Spent Saturday mooning around Lake Samsonvale (40 kms NW of Brisbane)
checking out the cemetry looking for Tom's budgies (no sign) or any other
stray rarities that might decide to alight at this favourite spot! No
sign of the Black Honeyeaters, Plum Hd finches or aforementioned budgies.
Hung out with Gavin G for a while chatting about favourite birding spots
and watching the trees. Finally a slightly heavier shower of rain than
previous decided us and we parted company.
I moved onto the picnic area and without a lot of forethought (typical of
yours truly) headed off through the 7 ft (2 meters plus) high grass to
try for King Quail. While getting soaked through (result of lack of
foresight!) I did flush 10 - 12 small 'brown' quail who took off with
squeaks of indignation and disappeared too quickly for positive ID.
They'll have to wait for drier weather (isn't it a pleasure to say that?)
and a slower, more delicate approach.
Went on to Lake Kurwongbar (more North of Brisbane, near Petrie) and saw
4 Fucous Honeyeaters at that location - not much else there among the
Had originally thought about Toorbull or Bribie for waders, but feeling a
little damp and with time getting on decided to try Deception Bay, after
all Gavin had had Broad billed Sand there a few weeks ago.....managed to
find my way there via the dumps (no Black Kites or, in fact, any other
raptors, braved the sodden skies) to find the tide too high and a group
of 16 Bar-tailed Godwits the only waders in sight. They were on the verge
of flying to Bribie - I could tell by the look in their eye - so I headed
home to hot coffee and a warm shower.
Sunday saw me up and out by 6. I had decided to try a 'new' track I had
'found' on the BCC Mt Glorious map - the Lepidozamia trail beside Tenison
Mt at the far end of the Brisbane Forest park area. I have walked all the
other official tracks several times, but had overlooked this one. I
finally located the entrance and set off up the car-wide, forest trail
which wanders over the ridges for (I would guess) approx 3 kms through,
firstly, rainforest then into more open wet eucalypt interspersed with
more patches of rainforesty sort of bush. The advantage here was the
width of the track allowing good open views of the tree crowns so I
wasn't forced to perch the binoculars on my nose to see White-naped and
Yellow-faced HEs, Brown Cuckoo Doves, Crimson Rosellas, Satin Bowerbirds,
Brown Thornbills and Gerygones, Spinebills, a couple of Black Faced
Monarchs and Bell Miners. The latter surprised me by appearing one at a
time, either I hit the edge of a colony or they were feeding as a group.
They didn't seem to be having their usual destructive, dominering effect
on the bush or other species. Whipbirds at one spot in stereo - at least
4 males calling 2 on each side very close - WOW - almost made me flinch!

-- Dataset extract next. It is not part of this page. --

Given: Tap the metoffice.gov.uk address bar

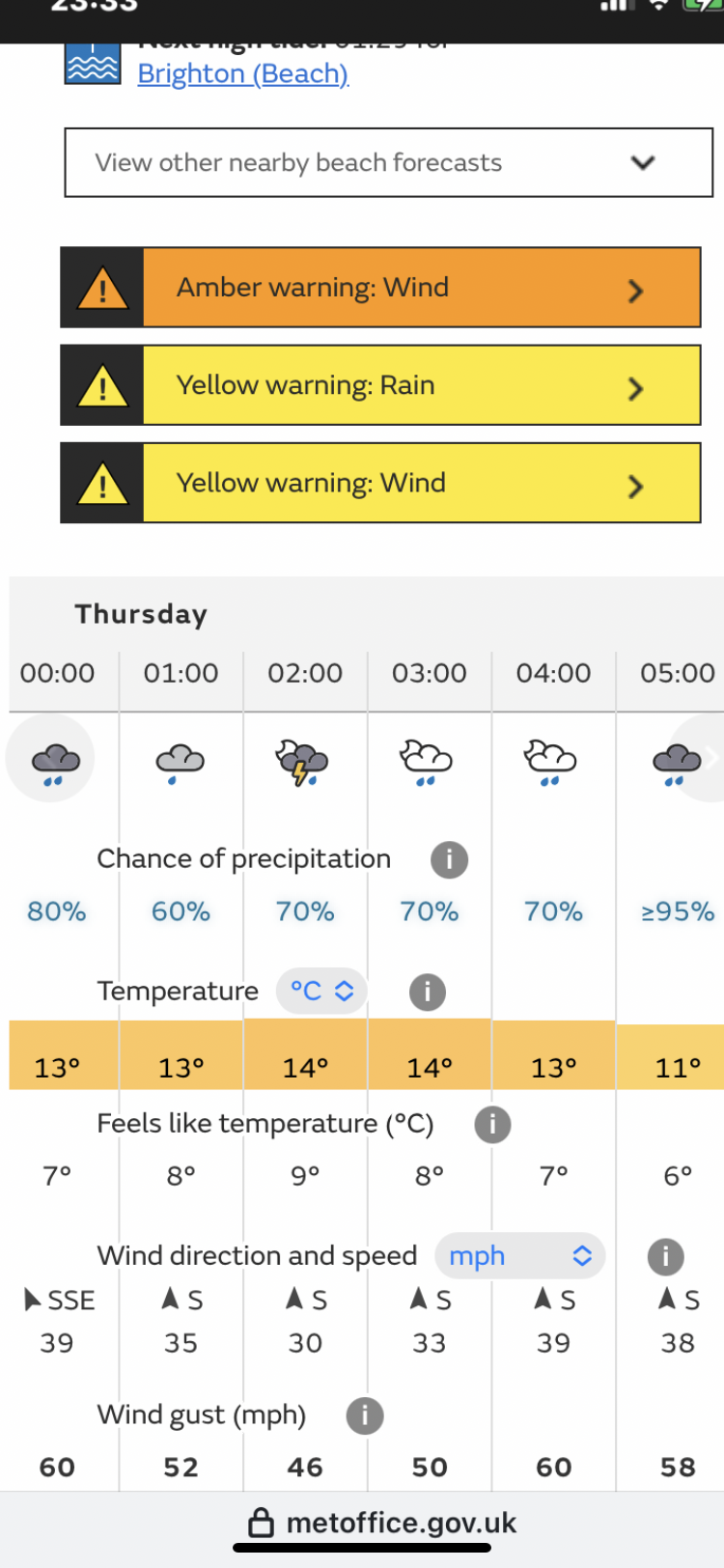Looking at the screenshot, I should 382,1523.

I took 2 hours to reach the 'end' as marked on the map. It is possible to
go further, but I decided against it and headed back. It only took me
about 45 minutes to reach the road again, stopping only to get (as the
man said) crippling views of a flock of Topknot Pigeons as they moved
through the trees ahead of me, their whistling wing strokes belying the
slow (for pigeons) wingbeats, and a Rose-crowned Fruit-dove playing hide
and seek around a tree trunk before flashing off.
Just near the road there is another single person sized track that heads
off into the rainforest and after a quick coffee (need my fix) I headed
off down the damp track.
The rainforest was living up to it's name -wet and green. I sometimes
wonder how scientists rate it as one of the most prolific species areas
of all. I usually see about a third of the birds in number and species in
rainforest compared to more open bush and this track was no exception.

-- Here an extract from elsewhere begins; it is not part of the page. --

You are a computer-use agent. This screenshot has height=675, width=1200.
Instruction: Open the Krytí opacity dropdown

Yellow Robins, Golden Whistlers and a single juvenile Spinebill were all
I really saw in the hour I walked in. Mind you it was later in the day
than normal (about 10.00)so maybe I'm not being fair!
The track is pretty rough in places - tree roots, rocks, clinging vines,
ferns - hoever it was nice to walk on a less-developed track, reminded me
of parts of Lamington. Stopped for a smoke after an hour before heading
back and listened to Wompoo Fruit Doves calling gruffly to each other in
the still, silent forest. (I love that rough, old man cough type of call
they have - it's really cool) On the way back a fat Wonga Pigeon walked
sideways along the track ahead trying to keep both eyes on me at the same
time and just as I got back to the car it rained again. Oh bliss!
Best bird? Probably Rose-crowned Fruit-dove - good to see, though not
Best view? Definitely the Topknots - what an unreal head style - looks
like some characters you see on Rage (Channel 2, video clips,
rock/punk/grunge/rap bands) Why on earth would one develop a hairstyle
like that? What possible use could it have? I mean - would it attract
YOU??? Then again I guess you have to be another Topknot.............
Other species - King Parrot - 1, Green Catbird - 8, Yellow-throated and
White-browed Scrub-wrens (2 & 4), Lewin's HE - 17, Cicadabird - heard 2,
Grey (8) and Rufous (1) Fantails, several Silveryes, Pied Currawongs and
8 cute Red-browed Finches.
Nothing new, nothing exceptional, but a good weekend's birding after (and
during) the rain.
So many birds, so little time......
http://www.fastmail.fm - Choose from over 50 domains or use your own
Birding-Aus is on the Web at
To unsubscribe from this mailing list, send the message
"unsubscribe birding-aus" (no quotes, no Subject line)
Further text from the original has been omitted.